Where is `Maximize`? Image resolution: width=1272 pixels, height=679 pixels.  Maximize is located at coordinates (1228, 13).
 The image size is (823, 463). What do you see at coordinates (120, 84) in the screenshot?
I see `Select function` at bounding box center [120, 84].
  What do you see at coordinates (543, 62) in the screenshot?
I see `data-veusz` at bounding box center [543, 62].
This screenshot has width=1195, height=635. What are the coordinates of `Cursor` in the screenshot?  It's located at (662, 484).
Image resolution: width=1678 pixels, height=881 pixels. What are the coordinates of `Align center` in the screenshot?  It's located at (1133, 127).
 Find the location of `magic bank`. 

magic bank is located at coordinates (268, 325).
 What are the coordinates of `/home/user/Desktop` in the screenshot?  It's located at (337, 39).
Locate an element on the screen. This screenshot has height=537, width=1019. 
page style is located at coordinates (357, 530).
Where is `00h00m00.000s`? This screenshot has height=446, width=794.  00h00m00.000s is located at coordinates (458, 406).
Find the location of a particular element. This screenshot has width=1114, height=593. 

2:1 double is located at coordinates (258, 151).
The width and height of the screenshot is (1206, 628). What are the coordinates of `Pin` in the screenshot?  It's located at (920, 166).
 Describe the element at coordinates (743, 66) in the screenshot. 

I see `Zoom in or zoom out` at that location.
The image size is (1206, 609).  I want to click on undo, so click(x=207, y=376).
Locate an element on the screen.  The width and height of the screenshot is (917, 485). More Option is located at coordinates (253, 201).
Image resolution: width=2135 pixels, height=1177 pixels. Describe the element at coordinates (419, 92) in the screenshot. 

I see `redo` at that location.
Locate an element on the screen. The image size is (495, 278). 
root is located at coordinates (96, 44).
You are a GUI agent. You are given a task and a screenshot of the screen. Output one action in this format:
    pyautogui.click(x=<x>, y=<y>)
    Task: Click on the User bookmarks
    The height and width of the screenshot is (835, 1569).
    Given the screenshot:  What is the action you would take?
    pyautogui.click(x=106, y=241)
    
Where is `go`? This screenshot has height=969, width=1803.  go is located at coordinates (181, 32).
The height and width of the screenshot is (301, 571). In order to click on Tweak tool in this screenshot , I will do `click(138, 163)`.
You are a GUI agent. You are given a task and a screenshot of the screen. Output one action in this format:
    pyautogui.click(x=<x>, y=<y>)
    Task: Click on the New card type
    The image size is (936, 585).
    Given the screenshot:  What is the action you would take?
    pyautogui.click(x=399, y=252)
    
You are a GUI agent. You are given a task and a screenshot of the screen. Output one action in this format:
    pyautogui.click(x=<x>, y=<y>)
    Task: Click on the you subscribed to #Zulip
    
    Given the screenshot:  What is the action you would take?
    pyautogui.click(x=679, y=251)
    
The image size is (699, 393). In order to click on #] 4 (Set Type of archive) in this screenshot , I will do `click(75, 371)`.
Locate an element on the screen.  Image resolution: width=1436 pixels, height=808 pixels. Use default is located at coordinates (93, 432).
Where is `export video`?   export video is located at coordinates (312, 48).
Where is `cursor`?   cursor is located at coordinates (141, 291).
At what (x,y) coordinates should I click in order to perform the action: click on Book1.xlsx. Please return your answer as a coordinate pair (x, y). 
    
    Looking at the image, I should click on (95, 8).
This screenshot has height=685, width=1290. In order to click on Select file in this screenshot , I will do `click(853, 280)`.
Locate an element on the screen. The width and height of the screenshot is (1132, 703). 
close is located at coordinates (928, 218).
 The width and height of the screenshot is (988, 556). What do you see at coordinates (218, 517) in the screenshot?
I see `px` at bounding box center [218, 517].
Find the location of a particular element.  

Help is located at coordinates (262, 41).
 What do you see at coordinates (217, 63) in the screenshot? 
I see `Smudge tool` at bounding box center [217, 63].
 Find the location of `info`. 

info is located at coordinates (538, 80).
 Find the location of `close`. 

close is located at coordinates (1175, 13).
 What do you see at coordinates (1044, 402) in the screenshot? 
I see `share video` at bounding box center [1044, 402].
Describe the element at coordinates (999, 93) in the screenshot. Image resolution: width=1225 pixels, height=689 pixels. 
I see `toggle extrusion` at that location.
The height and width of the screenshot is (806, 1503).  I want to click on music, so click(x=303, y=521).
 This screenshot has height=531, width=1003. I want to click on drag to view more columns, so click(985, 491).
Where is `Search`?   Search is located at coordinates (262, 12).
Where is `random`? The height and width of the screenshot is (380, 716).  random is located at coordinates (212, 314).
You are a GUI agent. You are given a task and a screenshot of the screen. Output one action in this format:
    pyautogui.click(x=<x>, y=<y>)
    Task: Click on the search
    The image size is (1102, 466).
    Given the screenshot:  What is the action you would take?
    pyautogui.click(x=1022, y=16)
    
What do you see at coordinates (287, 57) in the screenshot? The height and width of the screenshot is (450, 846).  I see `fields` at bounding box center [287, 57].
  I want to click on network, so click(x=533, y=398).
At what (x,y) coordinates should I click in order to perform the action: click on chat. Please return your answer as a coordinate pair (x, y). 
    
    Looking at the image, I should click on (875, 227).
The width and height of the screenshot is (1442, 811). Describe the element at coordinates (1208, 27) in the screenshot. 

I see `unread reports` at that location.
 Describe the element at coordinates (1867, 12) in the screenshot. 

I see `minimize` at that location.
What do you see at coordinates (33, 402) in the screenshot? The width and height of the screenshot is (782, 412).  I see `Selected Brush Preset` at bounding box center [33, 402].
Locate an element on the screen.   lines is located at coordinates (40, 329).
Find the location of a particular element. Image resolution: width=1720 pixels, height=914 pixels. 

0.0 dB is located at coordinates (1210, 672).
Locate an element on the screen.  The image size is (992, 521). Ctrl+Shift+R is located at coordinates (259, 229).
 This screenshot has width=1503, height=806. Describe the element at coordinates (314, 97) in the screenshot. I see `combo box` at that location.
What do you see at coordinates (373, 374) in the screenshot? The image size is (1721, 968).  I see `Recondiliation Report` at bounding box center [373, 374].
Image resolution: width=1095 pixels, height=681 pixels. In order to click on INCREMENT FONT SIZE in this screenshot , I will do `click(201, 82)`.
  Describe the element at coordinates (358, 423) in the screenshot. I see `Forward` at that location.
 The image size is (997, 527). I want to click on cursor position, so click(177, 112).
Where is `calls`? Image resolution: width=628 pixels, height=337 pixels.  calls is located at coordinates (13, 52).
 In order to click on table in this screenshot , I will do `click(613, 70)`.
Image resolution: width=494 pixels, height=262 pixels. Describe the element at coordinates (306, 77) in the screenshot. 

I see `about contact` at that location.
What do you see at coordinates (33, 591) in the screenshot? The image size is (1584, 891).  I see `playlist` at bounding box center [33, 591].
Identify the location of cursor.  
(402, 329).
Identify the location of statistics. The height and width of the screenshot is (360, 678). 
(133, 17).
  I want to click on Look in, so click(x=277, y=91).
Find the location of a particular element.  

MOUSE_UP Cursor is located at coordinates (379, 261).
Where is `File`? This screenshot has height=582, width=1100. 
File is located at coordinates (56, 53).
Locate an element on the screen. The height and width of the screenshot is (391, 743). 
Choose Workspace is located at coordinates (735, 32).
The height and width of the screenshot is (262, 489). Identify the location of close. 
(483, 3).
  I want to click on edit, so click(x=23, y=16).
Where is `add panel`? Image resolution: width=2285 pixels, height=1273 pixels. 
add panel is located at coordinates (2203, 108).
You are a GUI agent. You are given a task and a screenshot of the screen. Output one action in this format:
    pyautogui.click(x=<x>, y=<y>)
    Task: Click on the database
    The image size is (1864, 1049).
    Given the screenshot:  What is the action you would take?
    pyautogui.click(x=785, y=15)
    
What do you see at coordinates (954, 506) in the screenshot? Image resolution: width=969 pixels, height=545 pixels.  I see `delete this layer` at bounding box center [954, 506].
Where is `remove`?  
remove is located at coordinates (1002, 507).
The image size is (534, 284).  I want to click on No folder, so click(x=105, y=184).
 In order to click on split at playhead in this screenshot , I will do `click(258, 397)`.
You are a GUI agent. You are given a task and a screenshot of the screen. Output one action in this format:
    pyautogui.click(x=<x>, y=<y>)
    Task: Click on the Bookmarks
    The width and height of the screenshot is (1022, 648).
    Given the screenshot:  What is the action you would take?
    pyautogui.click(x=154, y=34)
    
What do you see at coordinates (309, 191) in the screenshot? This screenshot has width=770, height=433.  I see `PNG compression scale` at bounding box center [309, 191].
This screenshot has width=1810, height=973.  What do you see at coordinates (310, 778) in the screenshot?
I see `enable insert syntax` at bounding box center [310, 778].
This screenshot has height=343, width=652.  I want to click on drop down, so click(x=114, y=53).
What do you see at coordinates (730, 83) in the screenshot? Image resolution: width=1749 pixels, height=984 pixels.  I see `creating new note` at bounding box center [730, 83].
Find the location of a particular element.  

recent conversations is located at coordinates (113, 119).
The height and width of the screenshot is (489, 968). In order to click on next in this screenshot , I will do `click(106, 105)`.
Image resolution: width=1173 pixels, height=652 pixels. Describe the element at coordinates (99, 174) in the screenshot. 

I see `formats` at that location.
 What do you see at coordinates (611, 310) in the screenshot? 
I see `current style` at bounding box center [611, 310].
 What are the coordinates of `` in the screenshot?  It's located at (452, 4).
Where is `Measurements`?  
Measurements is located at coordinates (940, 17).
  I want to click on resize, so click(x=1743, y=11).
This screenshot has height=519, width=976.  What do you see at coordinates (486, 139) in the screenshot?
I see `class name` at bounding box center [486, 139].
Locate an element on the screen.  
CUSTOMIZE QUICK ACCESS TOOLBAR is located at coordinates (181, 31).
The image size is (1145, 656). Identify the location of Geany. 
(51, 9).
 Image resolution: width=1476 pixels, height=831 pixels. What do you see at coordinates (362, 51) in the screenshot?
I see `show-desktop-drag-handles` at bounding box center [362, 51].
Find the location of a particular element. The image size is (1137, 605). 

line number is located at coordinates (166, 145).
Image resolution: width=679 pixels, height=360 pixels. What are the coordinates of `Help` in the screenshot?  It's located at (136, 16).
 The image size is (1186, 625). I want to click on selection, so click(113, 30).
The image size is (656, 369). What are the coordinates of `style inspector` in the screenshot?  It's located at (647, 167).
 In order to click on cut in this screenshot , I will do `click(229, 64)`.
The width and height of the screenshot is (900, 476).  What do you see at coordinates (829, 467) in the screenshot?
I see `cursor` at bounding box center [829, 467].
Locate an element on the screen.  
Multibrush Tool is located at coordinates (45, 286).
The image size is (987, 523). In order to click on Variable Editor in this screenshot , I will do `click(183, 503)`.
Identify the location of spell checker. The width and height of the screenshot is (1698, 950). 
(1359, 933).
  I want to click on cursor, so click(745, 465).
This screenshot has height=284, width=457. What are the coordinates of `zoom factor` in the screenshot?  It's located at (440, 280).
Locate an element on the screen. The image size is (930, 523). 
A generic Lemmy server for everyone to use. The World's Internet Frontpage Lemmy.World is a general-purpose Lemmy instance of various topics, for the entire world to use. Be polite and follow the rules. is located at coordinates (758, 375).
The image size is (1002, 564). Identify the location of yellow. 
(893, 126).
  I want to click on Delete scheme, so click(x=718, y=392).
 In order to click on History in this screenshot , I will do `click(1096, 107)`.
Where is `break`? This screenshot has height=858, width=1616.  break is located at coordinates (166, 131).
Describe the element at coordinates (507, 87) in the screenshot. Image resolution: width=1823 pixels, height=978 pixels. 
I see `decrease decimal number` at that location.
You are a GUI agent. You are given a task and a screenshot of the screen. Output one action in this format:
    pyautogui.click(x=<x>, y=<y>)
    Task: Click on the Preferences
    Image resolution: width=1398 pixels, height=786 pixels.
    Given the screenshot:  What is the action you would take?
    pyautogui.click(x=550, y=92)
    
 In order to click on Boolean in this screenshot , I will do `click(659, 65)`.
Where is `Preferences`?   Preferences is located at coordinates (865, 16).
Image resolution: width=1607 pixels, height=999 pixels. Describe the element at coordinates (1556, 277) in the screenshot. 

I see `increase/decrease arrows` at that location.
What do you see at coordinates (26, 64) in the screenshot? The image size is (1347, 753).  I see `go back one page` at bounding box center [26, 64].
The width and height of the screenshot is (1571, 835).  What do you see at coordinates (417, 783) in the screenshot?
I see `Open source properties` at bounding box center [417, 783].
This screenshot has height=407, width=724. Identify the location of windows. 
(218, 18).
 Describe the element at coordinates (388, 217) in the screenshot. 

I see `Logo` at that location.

━━━━━━━━━━

Set out the part of the records that opens with the line containing "The height and width of the screenshot is (489, 968)." and closes with the line containing "center [486, 139]." as a Markdown table with two columns, Row and Line. Include both of those lines, give each nonblank line its own numbered row, and leave out blank lines.

## Task answer
| Row | Line |
|---|---|
| 1 | The height and width of the screenshot is (489, 968). In order to click on next in this screenshot , I will do `click(106, 105)`. |
| 2 | Image resolution: width=1173 pixels, height=652 pixels. Describe the element at coordinates (99, 174) in the screenshot.  |
| 3 | I see `formats` at that location. |
| 4 |  What do you see at coordinates (611, 310) in the screenshot?  |
| 5 | I see `current style` at bounding box center [611, 310]. |
| 6 |  What are the coordinates of `` in the screenshot?  It's located at (452, 4). |
| 7 | Where is `Measurements`?   |
| 8 | Measurements is located at coordinates (940, 17). |
| 9 |   I want to click on resize, so click(x=1743, y=11). |
| 10 | This screenshot has height=519, width=976.  What do you see at coordinates (486, 139) in the screenshot? |
| 11 | I see `class name` at bounding box center [486, 139]. |